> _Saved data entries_
◆ ◆ ◆ ◆ ◆ ◆ ◆

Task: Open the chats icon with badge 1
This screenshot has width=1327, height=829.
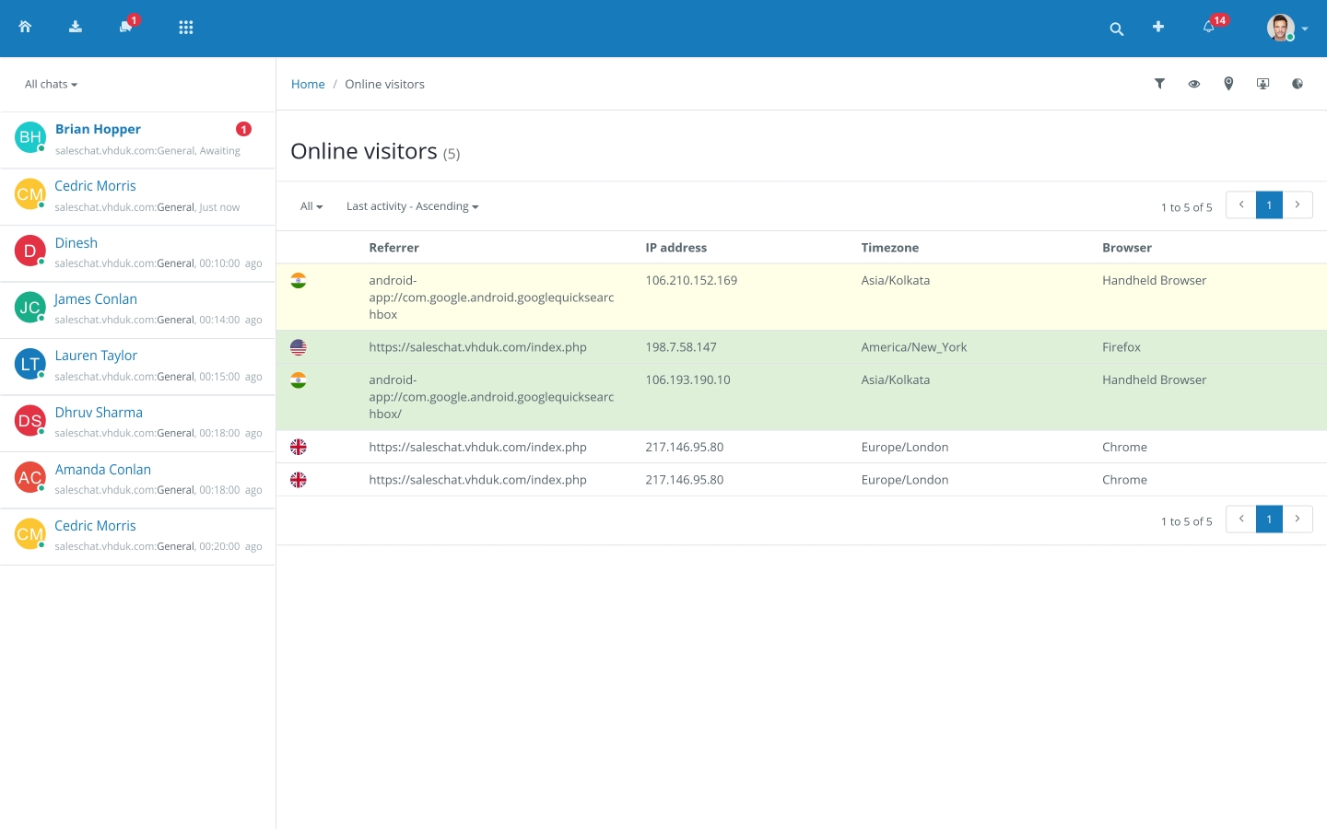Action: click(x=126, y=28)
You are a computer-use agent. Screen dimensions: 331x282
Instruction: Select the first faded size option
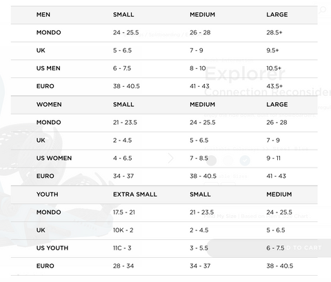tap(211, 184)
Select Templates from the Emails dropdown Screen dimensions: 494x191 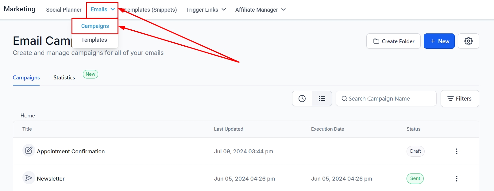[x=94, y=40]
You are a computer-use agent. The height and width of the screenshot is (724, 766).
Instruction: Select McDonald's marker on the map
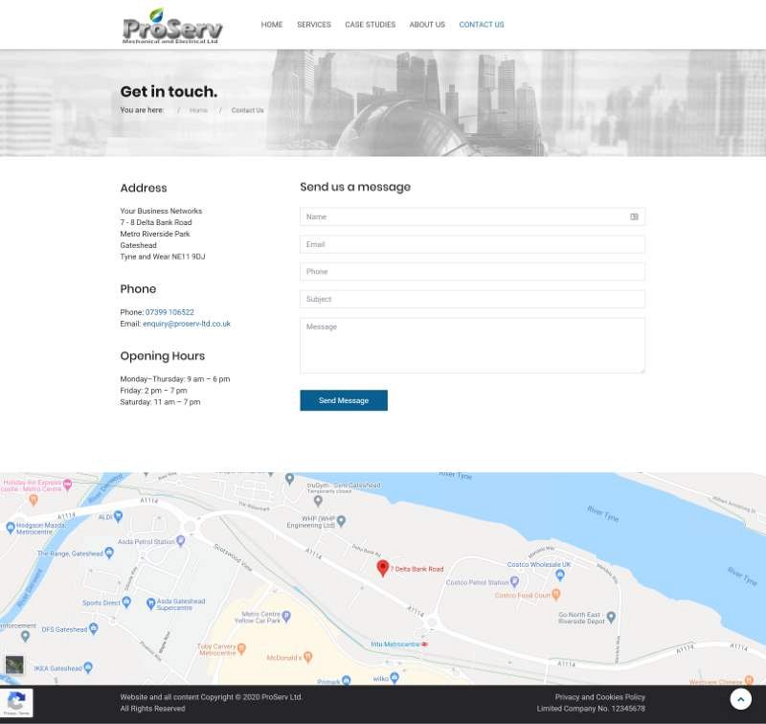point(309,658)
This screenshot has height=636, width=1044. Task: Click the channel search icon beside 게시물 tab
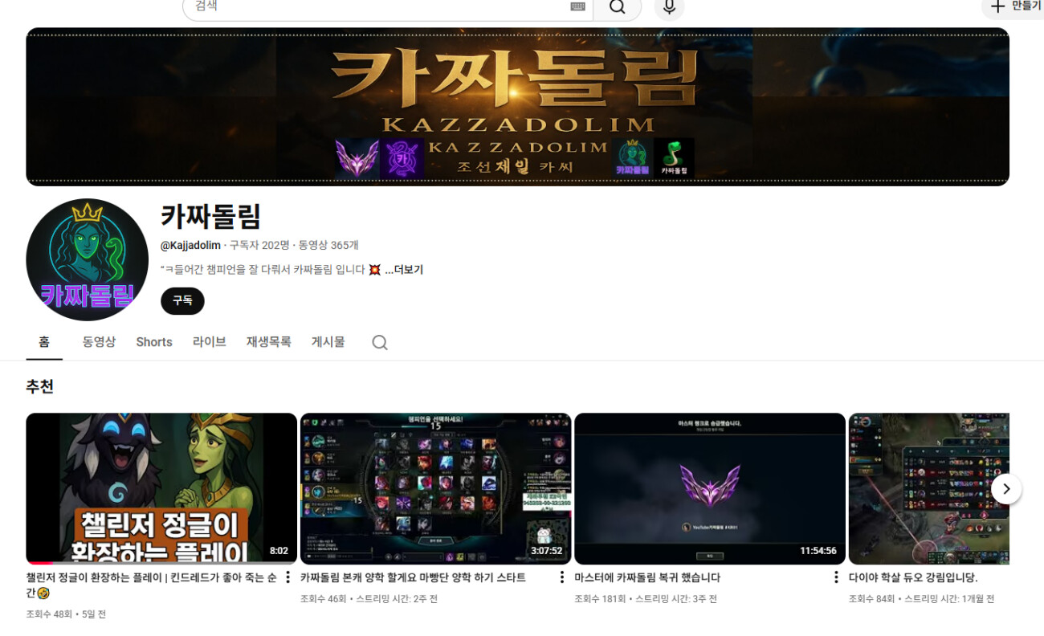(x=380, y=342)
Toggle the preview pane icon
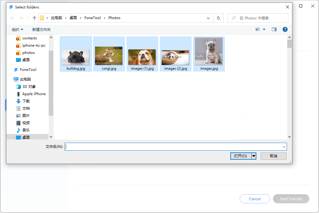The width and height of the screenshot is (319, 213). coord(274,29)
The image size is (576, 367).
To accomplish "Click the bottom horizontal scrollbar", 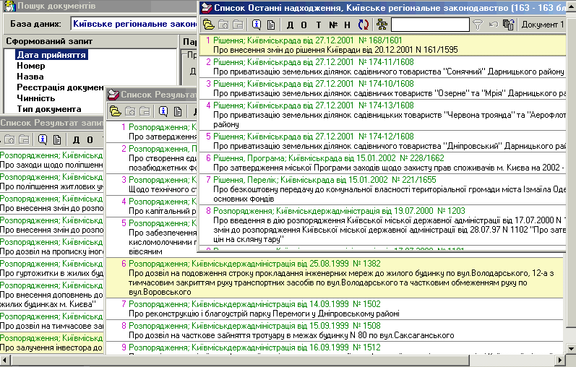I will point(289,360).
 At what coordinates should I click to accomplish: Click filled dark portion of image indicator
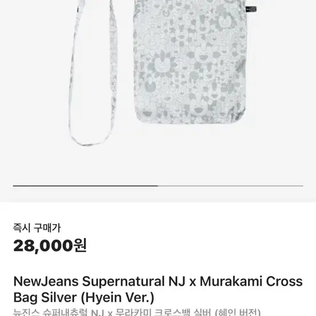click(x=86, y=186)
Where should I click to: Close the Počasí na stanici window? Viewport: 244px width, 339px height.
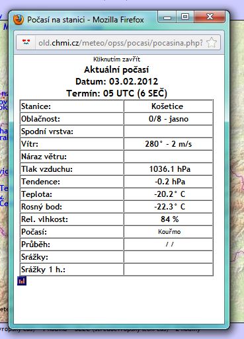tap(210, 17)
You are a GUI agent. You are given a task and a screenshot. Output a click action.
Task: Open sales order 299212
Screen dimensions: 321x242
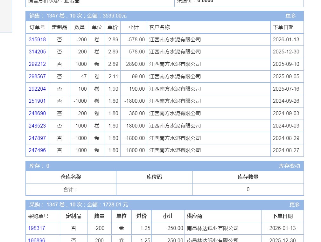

◆ ◆ ◆ ◆ ◆ ◆ ◆

> _What the task asks_
Find how many lines in the data above include the string "Open", and give that number alone.

> _Task output_
2